Thursday, September 17, 2009

Drawings


I am having a tough time posting new works on my blog, things keep getting screwed up. I spent the last week or so working on drawings, just for a change of pace. Ilove to draw but I am not necessarily that good at it. Still, I have always tried to get better at it.

Saturday, September 5, 2009

Hebrew Proverb


A new work finished on September 4th. The lettering is a little better than previous few pieces, but still the flaws are noticeable. I sometimes wonder if I am heading in the wrong direction. I chose the quote for obvious reasons, I want to get better at lettering. Sometimes I pick up little framed calligraphy pieces at a local thrift store. The writing is flawless on these little pieces and I wonder how the artist developed such good writing . I am left-handed and traditional calligraphy is generally geared to the right-hander. So I am trying to develop something that is my own style. I just don't have the patience to do traditional lettering. To some this may sound like a cop-out but I just haven't had much luck with trying to learn left-handed calligraphy. I met an artist who was great at it at a local festival and asked her if she gave lessons. She said she doesn't teach lefties. So I have been teaching myself .

Thursday, September 3, 2009

Rejection

I was a little hesitant to post my entry on September 1st, it was embarrassing to admit that I experienced a real letdown with my art and myself as the creator. I had to think about what rejection means to me. And I thought about the greeting card ideas I have submitted that were turned down by card companies. I really had a tough time with these rejections. So much so that it took a long time to submit more ideas. I have been reading a book about dealing with frustrations and in the book it said that next to physical injury and major loss of resources, rejection is the toughest thing that we have to deal with as individuals. That sounded hard to believe, but anyone that has gone through adolescence can admit that there may be a grain of truth to this. It made me feel better to realize that I am not alone when it comes to rejection.

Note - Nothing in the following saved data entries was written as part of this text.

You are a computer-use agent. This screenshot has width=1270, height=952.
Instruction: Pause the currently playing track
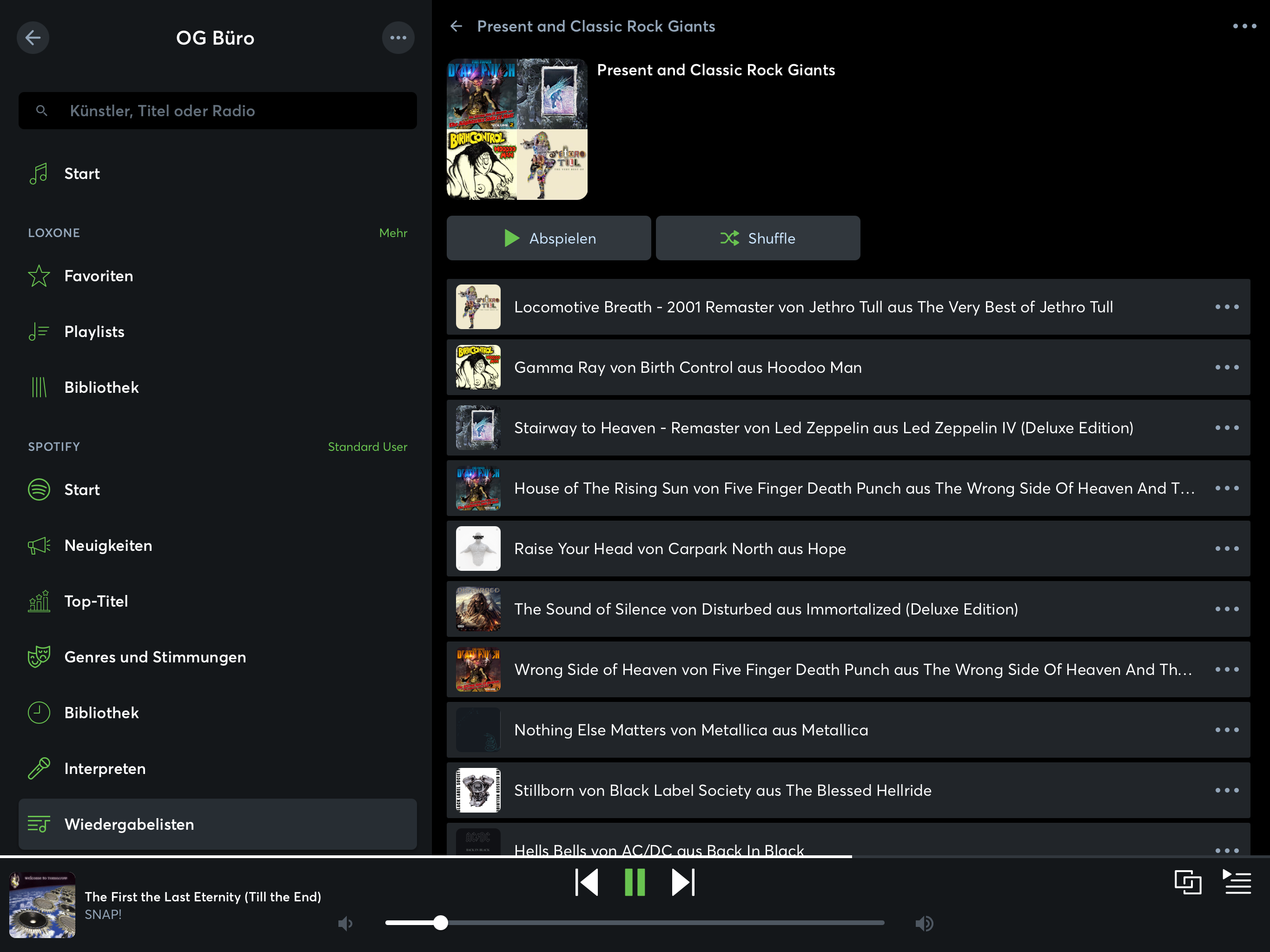tap(635, 883)
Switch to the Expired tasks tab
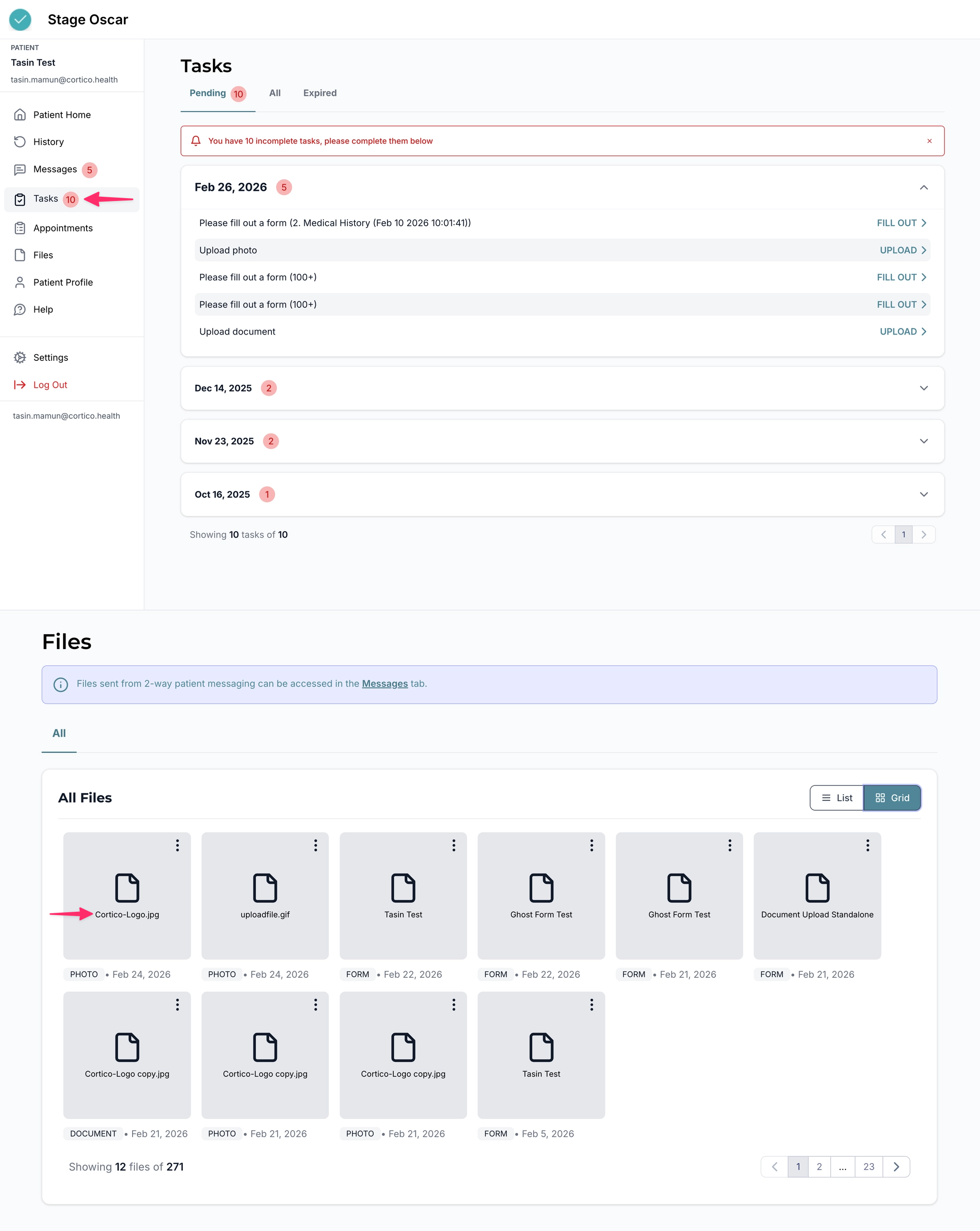 coord(320,93)
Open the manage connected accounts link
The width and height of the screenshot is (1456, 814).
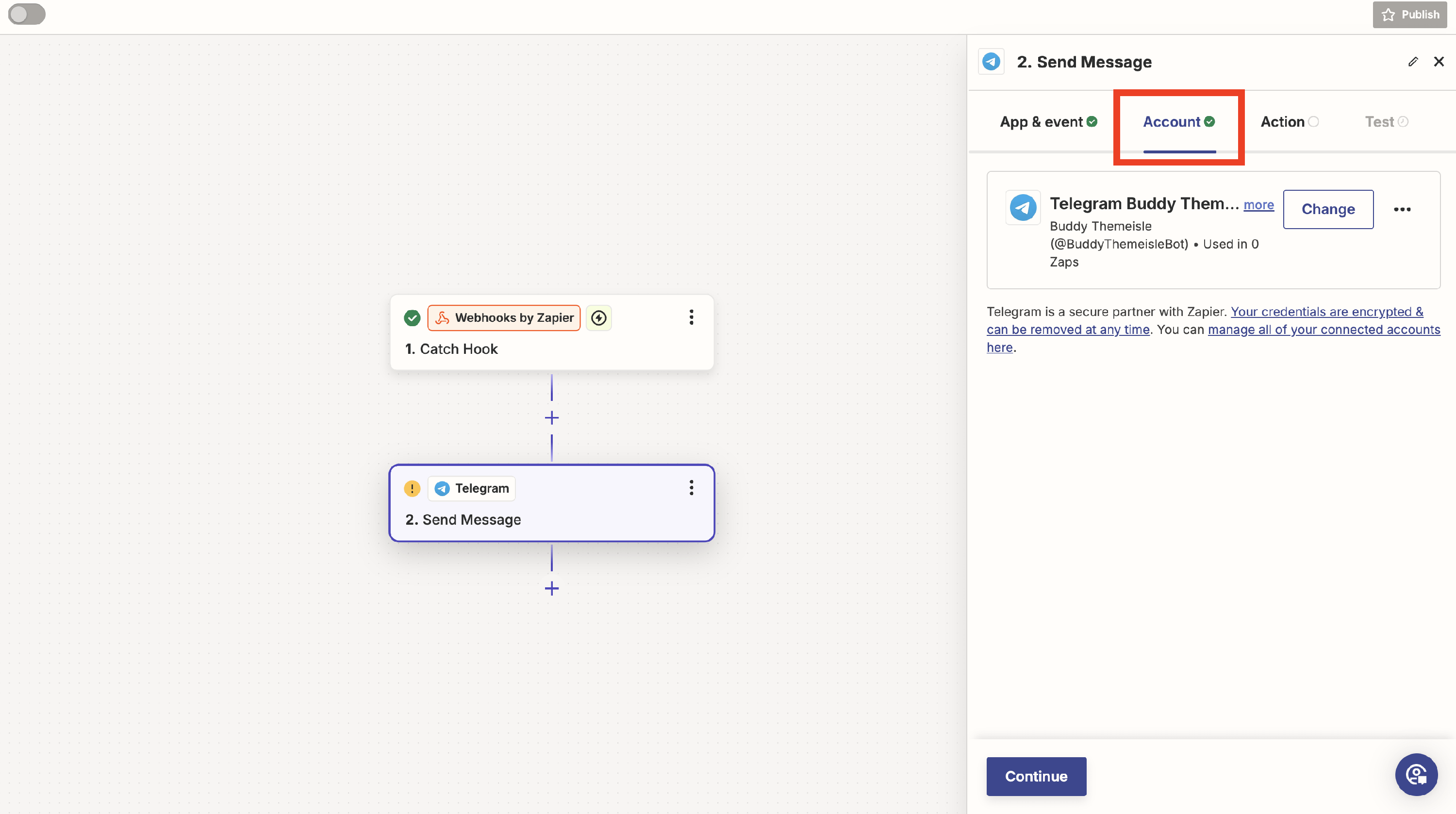tap(1323, 330)
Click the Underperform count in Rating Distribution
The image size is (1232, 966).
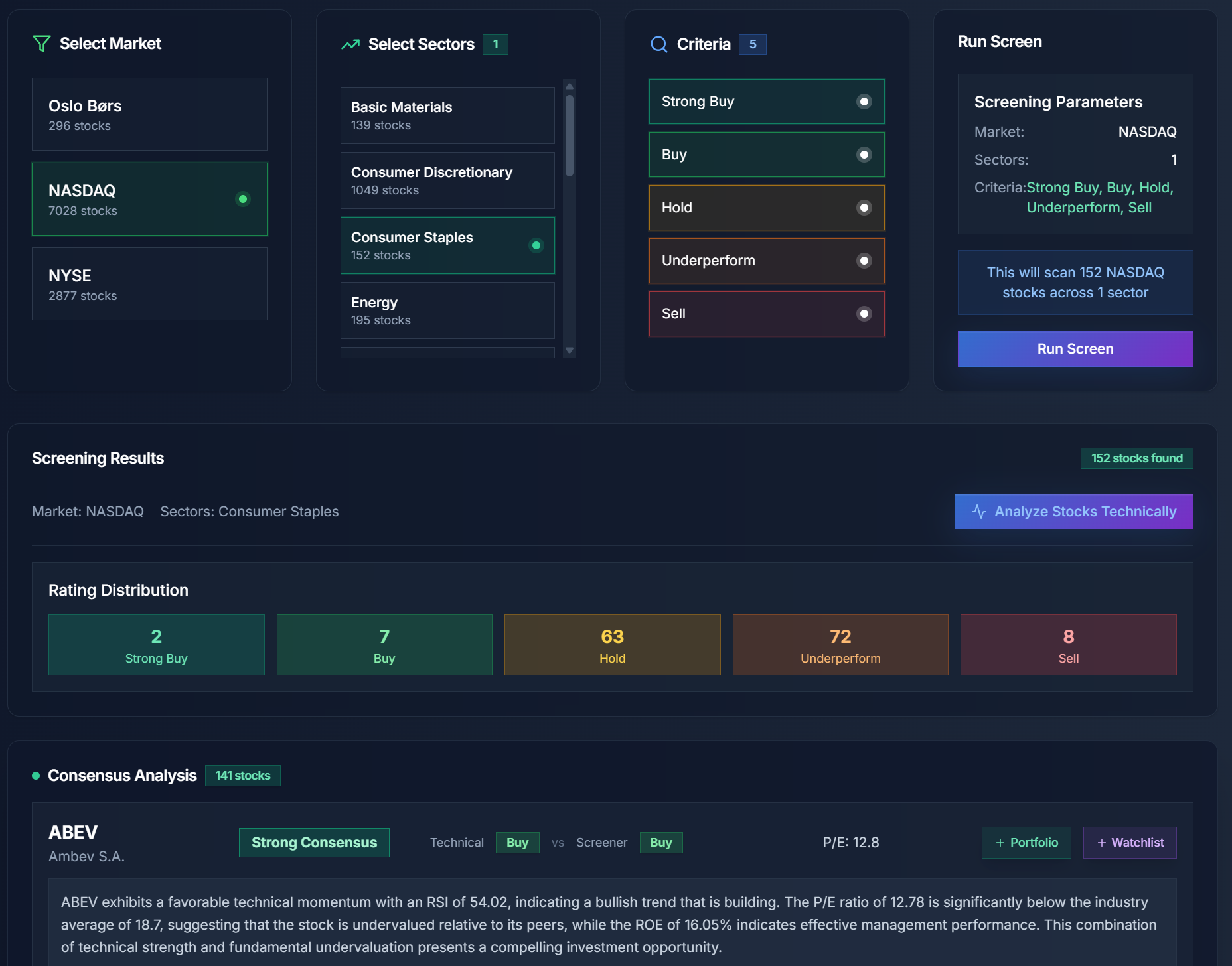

Tuesday, September 1, 2009

A Thick Skin

Do you ever face an emotional issue and find that you are lousy at dealing with it? I had that happen with my art this week and I had a meltdown. I was hoping to see someone and be recognized for my presence as the "artist" Instead I was totally ignored, my presence was not even acknowledged. I was really offended that I wasn't even noticed. I am old enough to have developed a thick skin when it comes to rejection, so why did this hurt so much? I have been selling my work for quite a while and figured that I had faced all the obstacles an artist faces early in his art experience. But I was wrong. I was so upset that I questioned why I was doing art.Why do I create? I know that my work is still amateurish and probably will never be collected.I like to draw. I like to paint. I like the "idea" of being an artist. But I never thought that being rejected would hurt. I guess I was wrong. I do the blog thing because I would like to write more about a subject that I truly love. Art is incredible. And perhaps that is why I do it. But I think that there is a part of me that will never get used to rejection of me and my work. And perhaps I need to develop a thicker skin towards those who don't really care about me and my art.